Creating online forms for surveys is definitely a good way to conduct market research or acquire feedback. Unfortunately in many cases people make lots of mistakes in their online forms that could compromise their survey or result in fewer responses.
As a starting point there are three survey mistakes in particular that you must avoid:
- Too many open-ended questions
On the surface adding open-ended questions may seem like a good idea as they provide respondents with more freedom in their answers. However they have several downsides as well and tend to take longer to fill out and result in vague information.
While you don’t want to avoid open-ended questions entirely, it is best to limit the situations and number of times that you use them in your survey. Typically it is recommended that one or two open-ended questions is best – though it can vary depending on the type of survey and the questions themselves.
- Overall length of the survey is way too long or way too short
As you can imagine if your survey is way too long it will be difficult to convince people to complete it, and as such you’ll end up having fewer responses. That being said if it is way too short you may not be able to acquire enough information from each response.
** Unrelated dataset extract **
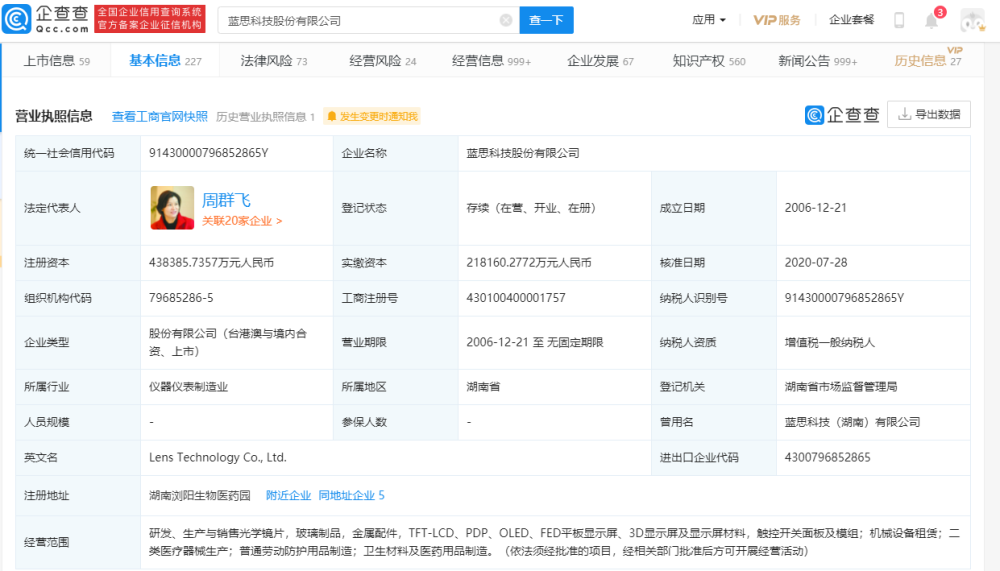This screenshot has width=1000, height=571.
Task: Click the Qcc.com logo icon
Action: click(x=48, y=18)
Finding the middle-ground for the length of the survey can be tricky, but it is best to focus on being concise instead. Make sure that you include any and all questions that are important – but nothing else.
- Questions that aren’t clear
If questions aren’t clear, the responses that you get may vary wildly and it could compromise the data. That is especially the case if some words in the questions can be interpreted in different ways, resulting in vastly different answers.
As a rule you should keep the language in your survey simple and make sure the meaning of the question is obvious. Try to stay away from any slang or technical jargon, as that could be a source of confusion if it is misunderstood.
The next time you create a survey, try to avoid the three mistakes listed above as you structure and decide on the questions to add. Creating a survey itself doesn’t have to be that difficult, and for example you could use a survey or poll maker such as AidaForm if you require it.
If you do manage to avoid the three mistakes listed above you should end up with a survey that is able to garner more responses, and with greater accuracy. In the long run that will help you to collect more reliable data from your survey – which in turn will make it all the more beneficial.